:: Work instructions ::
Return the data that follows exactly. Include every line.

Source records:
************
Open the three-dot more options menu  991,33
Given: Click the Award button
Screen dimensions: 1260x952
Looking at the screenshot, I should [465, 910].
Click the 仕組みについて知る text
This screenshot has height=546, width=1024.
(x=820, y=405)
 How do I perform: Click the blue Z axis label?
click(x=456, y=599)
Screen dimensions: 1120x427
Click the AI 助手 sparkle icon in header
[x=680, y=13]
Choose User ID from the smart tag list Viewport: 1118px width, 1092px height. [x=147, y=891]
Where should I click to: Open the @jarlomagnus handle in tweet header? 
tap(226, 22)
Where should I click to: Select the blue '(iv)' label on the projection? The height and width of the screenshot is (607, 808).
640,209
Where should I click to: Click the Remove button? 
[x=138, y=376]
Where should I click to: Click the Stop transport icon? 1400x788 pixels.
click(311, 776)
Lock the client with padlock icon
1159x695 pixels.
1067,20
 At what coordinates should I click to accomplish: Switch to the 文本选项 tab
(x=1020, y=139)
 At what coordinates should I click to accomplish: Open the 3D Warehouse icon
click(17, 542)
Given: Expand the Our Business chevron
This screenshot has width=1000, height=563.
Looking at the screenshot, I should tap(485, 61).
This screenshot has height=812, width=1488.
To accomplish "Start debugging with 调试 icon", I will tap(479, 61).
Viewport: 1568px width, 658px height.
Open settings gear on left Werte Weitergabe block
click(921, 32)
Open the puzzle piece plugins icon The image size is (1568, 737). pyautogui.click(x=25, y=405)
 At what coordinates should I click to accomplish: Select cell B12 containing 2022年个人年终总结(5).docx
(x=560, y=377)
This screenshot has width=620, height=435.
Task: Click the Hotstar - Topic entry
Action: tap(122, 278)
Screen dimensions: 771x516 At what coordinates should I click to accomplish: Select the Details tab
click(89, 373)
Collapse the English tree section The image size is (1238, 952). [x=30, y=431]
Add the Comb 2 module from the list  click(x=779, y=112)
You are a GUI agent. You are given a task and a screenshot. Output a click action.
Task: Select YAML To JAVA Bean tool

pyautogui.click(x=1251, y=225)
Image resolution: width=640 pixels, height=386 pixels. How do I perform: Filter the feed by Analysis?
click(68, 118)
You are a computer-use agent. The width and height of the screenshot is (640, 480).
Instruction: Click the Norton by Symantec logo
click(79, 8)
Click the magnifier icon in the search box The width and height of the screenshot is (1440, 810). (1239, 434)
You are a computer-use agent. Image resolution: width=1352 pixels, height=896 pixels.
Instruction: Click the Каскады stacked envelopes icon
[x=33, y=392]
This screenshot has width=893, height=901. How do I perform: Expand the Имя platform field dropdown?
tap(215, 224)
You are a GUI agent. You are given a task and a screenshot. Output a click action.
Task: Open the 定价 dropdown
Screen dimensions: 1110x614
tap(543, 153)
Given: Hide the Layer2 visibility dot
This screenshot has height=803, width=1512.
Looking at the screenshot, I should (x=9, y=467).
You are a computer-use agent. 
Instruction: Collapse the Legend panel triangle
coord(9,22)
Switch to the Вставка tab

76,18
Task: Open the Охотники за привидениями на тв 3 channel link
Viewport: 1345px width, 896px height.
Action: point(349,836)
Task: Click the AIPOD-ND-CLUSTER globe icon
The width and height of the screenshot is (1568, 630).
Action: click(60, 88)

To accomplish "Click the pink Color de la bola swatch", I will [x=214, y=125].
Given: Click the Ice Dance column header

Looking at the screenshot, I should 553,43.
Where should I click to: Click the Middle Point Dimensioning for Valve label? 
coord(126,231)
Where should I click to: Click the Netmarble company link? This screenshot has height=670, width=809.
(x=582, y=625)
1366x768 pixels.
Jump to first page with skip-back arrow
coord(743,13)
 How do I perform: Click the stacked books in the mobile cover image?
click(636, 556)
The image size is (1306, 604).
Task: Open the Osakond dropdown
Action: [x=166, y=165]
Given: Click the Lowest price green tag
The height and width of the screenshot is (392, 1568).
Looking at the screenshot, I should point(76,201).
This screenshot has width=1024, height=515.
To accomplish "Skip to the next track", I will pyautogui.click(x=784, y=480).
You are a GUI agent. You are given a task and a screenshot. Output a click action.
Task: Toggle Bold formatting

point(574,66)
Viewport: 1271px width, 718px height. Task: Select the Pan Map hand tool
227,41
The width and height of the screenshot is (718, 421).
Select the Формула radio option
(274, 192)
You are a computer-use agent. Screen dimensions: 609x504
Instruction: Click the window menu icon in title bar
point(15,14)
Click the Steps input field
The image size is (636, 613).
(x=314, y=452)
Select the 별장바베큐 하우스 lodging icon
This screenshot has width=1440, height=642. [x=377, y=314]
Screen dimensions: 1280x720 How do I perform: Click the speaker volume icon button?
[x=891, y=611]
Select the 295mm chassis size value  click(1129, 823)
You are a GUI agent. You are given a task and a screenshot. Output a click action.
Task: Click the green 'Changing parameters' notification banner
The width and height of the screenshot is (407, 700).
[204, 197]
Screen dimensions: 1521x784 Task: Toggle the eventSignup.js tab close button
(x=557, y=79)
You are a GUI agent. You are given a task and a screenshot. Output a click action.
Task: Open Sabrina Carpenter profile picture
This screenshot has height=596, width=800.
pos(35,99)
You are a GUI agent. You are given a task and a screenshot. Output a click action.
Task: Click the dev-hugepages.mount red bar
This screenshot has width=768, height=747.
************
:: Written reply ::
Open the three-dot more options menu  991,33
Given: Click the Award button
Screen dimensions: 1260x952
Looking at the screenshot, I should [465, 910].
Click the 仕組みについて知る text
This screenshot has height=546, width=1024.
(x=820, y=405)
 How do I perform: Click the blue Z axis label?
click(x=456, y=599)
Screen dimensions: 1120x427
Click the AI 助手 sparkle icon in header
[x=680, y=13]
Choose User ID from the smart tag list Viewport: 1118px width, 1092px height. [x=147, y=891]
Where should I click to: Open the @jarlomagnus handle in tweet header? 
tap(226, 22)
Where should I click to: Select the blue '(iv)' label on the projection? The height and width of the screenshot is (607, 808).
640,209
Where should I click to: Click the Remove button? 
[x=138, y=376]
Where should I click to: Click the Stop transport icon? 1400x788 pixels.
click(311, 776)
Lock the client with padlock icon
1159x695 pixels.
1067,20
 At what coordinates should I click to accomplish: Switch to the 文本选项 tab
(x=1020, y=139)
 At what coordinates should I click to accomplish: Open the 3D Warehouse icon
click(17, 542)
Given: Expand the Our Business chevron
This screenshot has width=1000, height=563.
Looking at the screenshot, I should tap(485, 61).
This screenshot has height=812, width=1488.
To accomplish "Start debugging with 调试 icon", I will tap(479, 61).
Viewport: 1568px width, 658px height.
Open settings gear on left Werte Weitergabe block
click(921, 32)
Open the puzzle piece plugins icon The image size is (1568, 737). pyautogui.click(x=25, y=405)
 At what coordinates should I click to accomplish: Select cell B12 containing 2022年个人年终总结(5).docx
(x=560, y=377)
This screenshot has width=620, height=435.
Task: Click the Hotstar - Topic entry
Action: tap(122, 278)
Screen dimensions: 771x516 At what coordinates should I click to accomplish: Select the Details tab
click(89, 373)
Collapse the English tree section The image size is (1238, 952). [x=30, y=431]
Add the Comb 2 module from the list  click(x=779, y=112)
You are a GUI agent. You are given a task and a screenshot. Output a click action.
Task: Select YAML To JAVA Bean tool

pyautogui.click(x=1251, y=225)
Image resolution: width=640 pixels, height=386 pixels. How do I perform: Filter the feed by Analysis?
click(68, 118)
You are a computer-use agent. The width and height of the screenshot is (640, 480).
Instruction: Click the Norton by Symantec logo
click(79, 8)
Click the magnifier icon in the search box The width and height of the screenshot is (1440, 810). (1239, 434)
You are a computer-use agent. Image resolution: width=1352 pixels, height=896 pixels.
Instruction: Click the Каскады stacked envelopes icon
[x=33, y=392]
This screenshot has width=893, height=901. How do I perform: Expand the Имя platform field dropdown?
tap(215, 224)
You are a GUI agent. You are given a task and a screenshot. Output a click action.
Task: Open the 定价 dropdown
Screen dimensions: 1110x614
tap(543, 153)
Given: Hide the Layer2 visibility dot
This screenshot has height=803, width=1512.
Looking at the screenshot, I should (x=9, y=467).
You are a computer-use agent. 
Instruction: Collapse the Legend panel triangle
coord(9,22)
Switch to the Вставка tab

76,18
Task: Open the Охотники за привидениями на тв 3 channel link
Viewport: 1345px width, 896px height.
Action: point(349,836)
Task: Click the AIPOD-ND-CLUSTER globe icon
The width and height of the screenshot is (1568, 630).
Action: click(60, 88)

To accomplish "Click the pink Color de la bola swatch", I will [x=214, y=125].
Given: Click the Ice Dance column header

Looking at the screenshot, I should 553,43.
Where should I click to: Click the Middle Point Dimensioning for Valve label? 
coord(126,231)
Where should I click to: Click the Netmarble company link? This screenshot has height=670, width=809.
(x=582, y=625)
1366x768 pixels.
Jump to first page with skip-back arrow
coord(743,13)
 How do I perform: Click the stacked books in the mobile cover image?
click(636, 556)
The image size is (1306, 604).
Task: Open the Osakond dropdown
Action: [x=166, y=165]
Given: Click the Lowest price green tag
The height and width of the screenshot is (392, 1568).
Looking at the screenshot, I should point(76,201).
This screenshot has width=1024, height=515.
To accomplish "Skip to the next track", I will pyautogui.click(x=784, y=480).
You are a GUI agent. You are given a task and a screenshot. Output a click action.
Task: Toggle Bold formatting

point(574,66)
Viewport: 1271px width, 718px height. Task: Select the Pan Map hand tool
227,41
The width and height of the screenshot is (718, 421).
Select the Формула radio option
(274, 192)
You are a computer-use agent. Screen dimensions: 609x504
Instruction: Click the window menu icon in title bar
point(15,14)
Click the Steps input field
The image size is (636, 613).
(x=314, y=452)
Select the 별장바베큐 하우스 lodging icon
This screenshot has width=1440, height=642. [x=377, y=314]
Screen dimensions: 1280x720 How do I perform: Click the speaker volume icon button?
[x=891, y=611]
Select the 295mm chassis size value  click(1129, 823)
You are a GUI agent. You are given a task and a screenshot. Output a click action.
Task: Click the green 'Changing parameters' notification banner
The width and height of the screenshot is (407, 700).
[204, 197]
Screen dimensions: 1521x784 Task: Toggle the eventSignup.js tab close button
(x=557, y=79)
You are a GUI agent. You are given a task and a screenshot. Output a click action.
Task: Open Sabrina Carpenter profile picture
This screenshot has height=596, width=800.
pos(35,99)
You are a GUI agent. You are given a task and a screenshot. Output a click action.
Task: Click the dev-hugepages.mount red bar
This screenshot has width=768, height=747.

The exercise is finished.